Abstract

Objectives: To investigate the current situation of completing the informed consent for do-not-resuscitate (DNR) orders among the competent patients with terminal illness and the ethical dilemmas related to it.

Participants: This study enrolled 152 competent patients with terminal cancer, who were involved in the initial consultations for hospice care.

Analysis: Comparisons of means, analyses of variance, Student’s t test, χ² test and multiple logistic regression models.

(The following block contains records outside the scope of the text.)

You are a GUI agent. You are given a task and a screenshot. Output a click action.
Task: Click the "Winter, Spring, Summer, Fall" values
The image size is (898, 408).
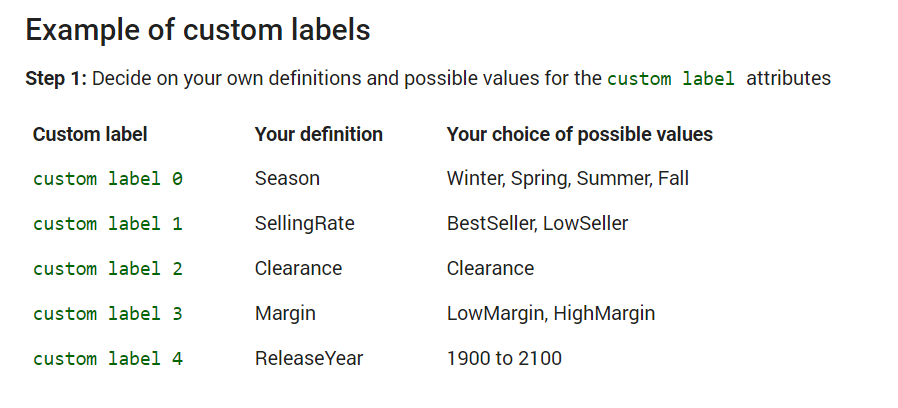coord(567,179)
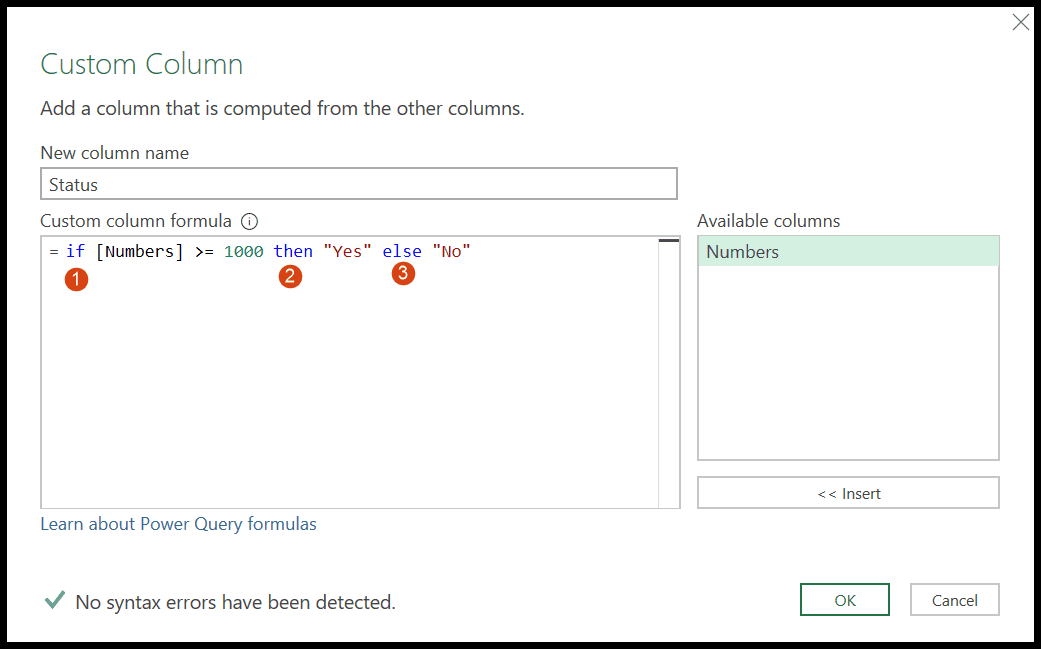The image size is (1041, 649).
Task: Click the checkmark beside the no errors message
Action: [x=55, y=601]
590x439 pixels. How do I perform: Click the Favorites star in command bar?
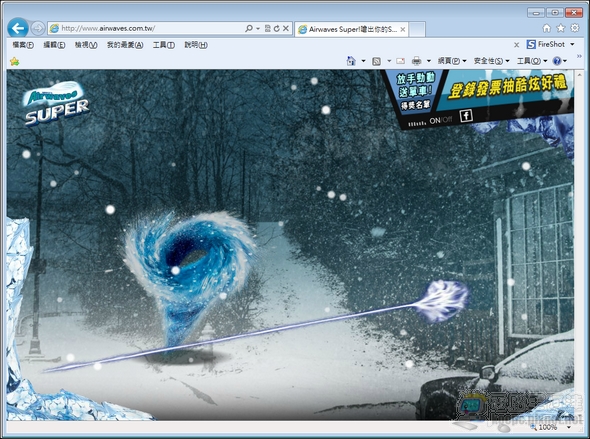[15, 61]
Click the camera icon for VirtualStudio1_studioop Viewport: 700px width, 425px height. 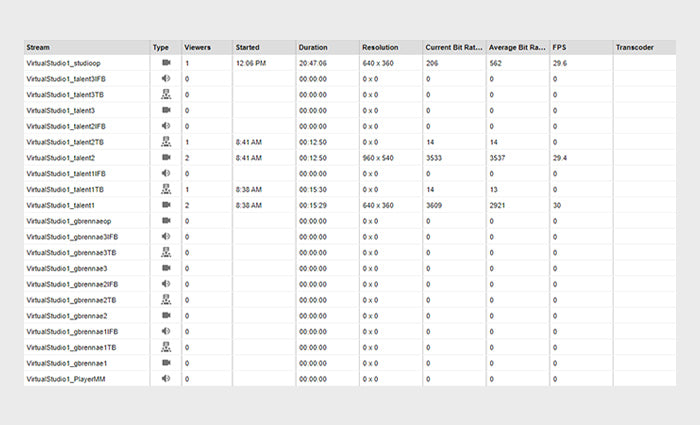166,63
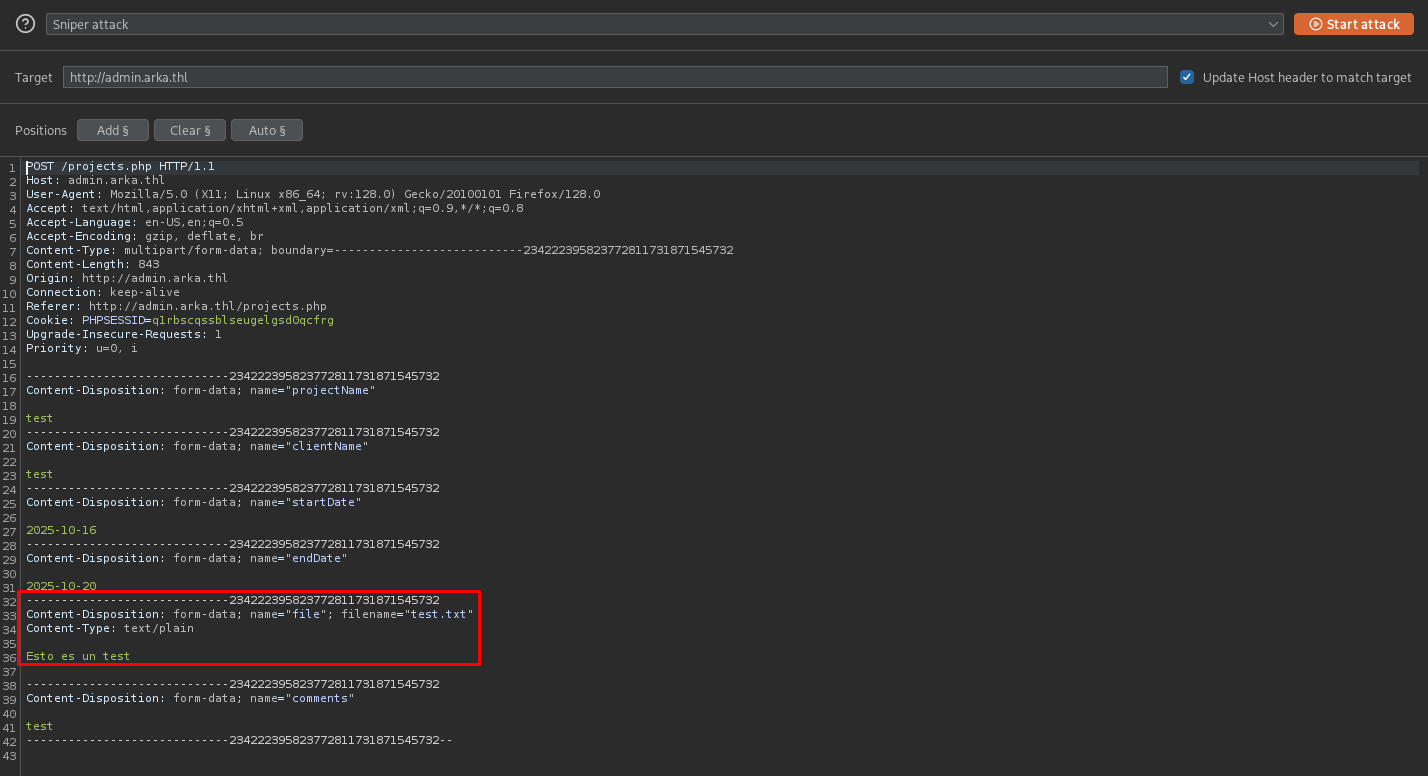Click the Add § positions button

[x=112, y=130]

Results: After the consultations, 117 (77.0%) of the 152 patients provided informed consent for hospice care and DNR orders. These included 21 patients (17.9%) who signed the consent by themselves, and 96 (82.1%) whose consent sheet was signed only by family members. The reasons why patients were not involved in the discussions toward the consent (n = 82) included poor physical or psychological condition (44.9%), concerns of the consultant hospice team (37.2%), and the family’s refusal (28.2%). On a multivariate analysis, patients’ awareness of their poor prognosis (odds ratio = 4.07, 95% confidence interval = 2.05 to 8.07) and their understanding of hospice care (2.27, 1.33 to 3.89) were two independent factors (p<0.01) that influenced their participation in the discussions or their personal signature in the informed consent.

Conclusion: The family-oriented culture in Asian countries may violate the principles of the Patient Self-Determination Act and the requirements of the Hospice Care Law in Taiwan, which inevitably poses an ethical dilemma. Earlier truth-telling and continuing education of the public by hospice care workers will be helpful in solving such ethical dilemmas.